___ Passage to read

NOTE B -- BASIS OF PRESENTATION

The accompanying unaudited condensed consolidated financial statements have been
prepared in accordance with the generally accepted accounting principles for
interim financial information and with the instructions to Form 10-Q and Rule
10-01 of Regulation S-X. Accordingly, they do not include all of the information
and footnotes required by generally accepted accounting principles for complete
financial statements. In the opinion of management, all adjustments (consisting
of normal recurring accruals and adjustments to previously established loss
provisions) considered necessary for a fair presentation have been included.
Operating results for the quarter ended June 29, 2002 are not necessarily
indicative of the results that may be expected for the year ending December 28,
2002. For further information, refer to the financial statements and footnotes
thereto included in the Company's annual report on Form 10-K for the year ended
December 29, 2001.

Inventories: Inventories are stated at the lower of cost (first-in, first-out
method) or market. As of June 29, 2002 and December 29, 2001, inventories
consisted of the following:




June 29, December 29,
2002 2001
----------- -----------

Raw materials $ 804,620 $ 1,313,489
Work-in-progress 4,025,506 4,548,469
Finished goods 1,977,293 1,849,481
----------- -----------
6,807,419 7,711,439
Reserve for excess
and obsolete (557,666) (1,034,182)
----------- -----------
Inventories $ 6,249,753 $ 6,677,257
=========== ===========


During the quarter ended March 30, 2002, the Company disposed of $691,000 of
obsolete inventory that had been reserved for in prior periods.

In April 2002, the Company's largest customer notified the Company to delay work
and delivery on a significant portion of the Company's inventory due to its
reduced requirements. The Company is in discussions with the customer to receive
payment for the inventory.

Earnings (Loss) Per Share: The number of shares used in the earnings (loss) per
common share computation for the three and six month periods ended June 29, 2002
and June 30, 2001 are as follows:





For the three months ended For the six months ended
---------------------------- ----------------------------
June 29, June 30, June 29, June 30,
2002 2001 2002 2001
--------- --------- --------- ---------

Basic:
Average common
shares outstanding 4,416,038 4,340,385 4,401,038 4,323,899

Diluted:
Dilutive effect of
stock options -- 298,900 -- 255,839
--------- --------- --------- ---------
Average common
shares diluted 4,416,038 4,639,285 4,401,038 4,579,738
========= ========= ========= =========


For the three and six month periods ended June 29, 2002, there were an
additional 782,700 options outstanding, which were not included in the
computation of diluted earnings per share as such inclusion would be
anti-dilutive. In addition, for the three and six month periods ended June 30,
2001, options to purchase 316,700 shares of common stock of the Company were
outstanding, which were not included in the computation of diluted earnings per
share as such inclusion would be anti-dilutive.

______
___ Listed entries

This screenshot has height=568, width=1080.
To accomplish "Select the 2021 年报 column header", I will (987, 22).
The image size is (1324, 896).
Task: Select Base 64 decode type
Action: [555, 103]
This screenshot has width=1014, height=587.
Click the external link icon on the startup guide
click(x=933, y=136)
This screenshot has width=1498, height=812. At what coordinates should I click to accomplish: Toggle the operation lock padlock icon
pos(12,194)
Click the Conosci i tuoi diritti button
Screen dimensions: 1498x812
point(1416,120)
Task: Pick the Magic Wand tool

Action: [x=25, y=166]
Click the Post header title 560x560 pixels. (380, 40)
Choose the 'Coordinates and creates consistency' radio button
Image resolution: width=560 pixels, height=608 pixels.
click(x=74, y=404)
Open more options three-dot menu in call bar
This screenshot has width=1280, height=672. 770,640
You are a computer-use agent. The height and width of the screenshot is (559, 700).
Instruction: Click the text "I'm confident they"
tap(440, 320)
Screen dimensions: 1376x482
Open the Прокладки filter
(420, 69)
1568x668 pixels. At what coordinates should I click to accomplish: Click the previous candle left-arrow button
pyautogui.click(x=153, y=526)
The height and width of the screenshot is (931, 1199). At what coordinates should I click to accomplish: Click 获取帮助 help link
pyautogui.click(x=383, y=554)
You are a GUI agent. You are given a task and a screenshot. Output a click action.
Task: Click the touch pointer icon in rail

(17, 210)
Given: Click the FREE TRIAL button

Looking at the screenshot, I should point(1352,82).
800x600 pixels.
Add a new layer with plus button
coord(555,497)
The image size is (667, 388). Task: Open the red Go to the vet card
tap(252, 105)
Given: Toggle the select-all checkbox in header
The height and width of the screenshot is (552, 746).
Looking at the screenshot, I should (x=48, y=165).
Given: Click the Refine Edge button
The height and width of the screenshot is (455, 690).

______

Reproduce the basis-of-presentation note above, word for word, between "During the quarter" and "for the inventory.", inclusive.

**Task response**:
During the quarter ended March 30, 2002, the Company disposed of $691,000 of
obsolete inventory that had been reserved for in prior periods.

In April 2002, the Company's largest customer notified the Company to delay work
and delivery on a significant portion of the Company's inventory due to its
reduced requirements. The Company is in discussions with the customer to receive
payment for the inventory.